I do not suggest there is anything wrong with school officials turning a campus sexual assault investigation over to an independent law enforcement agency. It may even be a preferable course of action in some circumstances. But at the same time, turning a sexual-assault investigation over to local law enforcement does not necessarily shield school officials from Title IX *800liability. Cf. id. at 1296. In Ms. Doe’s case, the District diverted the investigation to the Macon police only after the District’s own careful criminal investigation already concluded that Ms. Doe had been forcibly raped. Then once the Macon police said Ms. Doe recanted, the District set out to expel her with no effort to evaluate the police department’s report in light of the evidence that caused the District’s own police to conclude that Ms. Doe was the victim of rape. On this record, a jury could find the District’s actions “clearly unreasonable.” Id. at 1295. Therefore, I believe there is a triable issue of fact about whether the District was “clearly unreasonable” in responding to the sexual assault of Ms. Doe.

But as I’ve said, this case illustrates the difficulty students like Ms. Doe have in prevailing in a Title IX student-on-student harassment suit. Even if she shows that the District was “clearly unreasonable” in its response, this is still not enough.
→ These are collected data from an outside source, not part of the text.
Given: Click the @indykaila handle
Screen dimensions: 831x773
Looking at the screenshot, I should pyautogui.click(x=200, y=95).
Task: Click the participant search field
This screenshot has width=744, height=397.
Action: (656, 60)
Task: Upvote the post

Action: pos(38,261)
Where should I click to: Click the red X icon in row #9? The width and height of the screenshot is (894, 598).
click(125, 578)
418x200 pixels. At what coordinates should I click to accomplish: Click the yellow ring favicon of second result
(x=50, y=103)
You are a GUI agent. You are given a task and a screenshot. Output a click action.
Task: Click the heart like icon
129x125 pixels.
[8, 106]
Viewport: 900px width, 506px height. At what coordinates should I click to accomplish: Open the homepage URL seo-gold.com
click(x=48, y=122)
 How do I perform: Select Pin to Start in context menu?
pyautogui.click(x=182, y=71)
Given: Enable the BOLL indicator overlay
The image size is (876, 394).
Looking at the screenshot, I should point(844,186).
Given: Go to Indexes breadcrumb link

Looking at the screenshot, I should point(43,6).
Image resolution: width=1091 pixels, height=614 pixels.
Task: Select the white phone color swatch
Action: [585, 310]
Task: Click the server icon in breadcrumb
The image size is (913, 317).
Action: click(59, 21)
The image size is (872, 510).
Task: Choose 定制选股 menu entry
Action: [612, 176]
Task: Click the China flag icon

Ms. Doe must also show that the unreasonable response led to “further discrimination” that was “so severe, pervasive, and objectively offensive” that it “denfied] [her] equal access to an education.” Hill, 797 F.3d at 968-73; see also Davis v. Monroe Cty. Bd. of Educ., 526 U.S. 629, 650, 119 S.Ct. 1661, 1675, 143 L.Ed.2d 839 (1999). This record does not reflect that Ms. Doe suffered this type of discrimination. Ms. Doe’s mother made the understandable decision that her daughter would not return to school, and she made this decision even before the District turned the investigation over to the Macon Police Department. Therefore, Ms. Doe cannot show that the school’s unreasonable response to the assault (relying on the Macon Police Department’s conclusion even though it conflicted with the District’s own) was what motivated her mother to withdraw her from school. And too, the District did respond appropriately to Ms. Doe’s educational needs. It immediately provided Ms. Doe with home-based educational services. Then when her mother was ready for her to return to -a classroom setting, the District paid for her to finish high school at a small private school. Further, because the District ultimately decided not to take disciplinary action against Ms. Doe, the earlier disciplinary charge did not adversely affect her educational opportunities. Indeed, Ms. Doe’s mother has acknowledged that the District provided every educational service she wanted for her daughter.

On this record, I agree with the Majority that no reasonable jury could find that the District deprived Ms. Doe of equal access to an education. I therefore concur in the decision to affirm the District Court.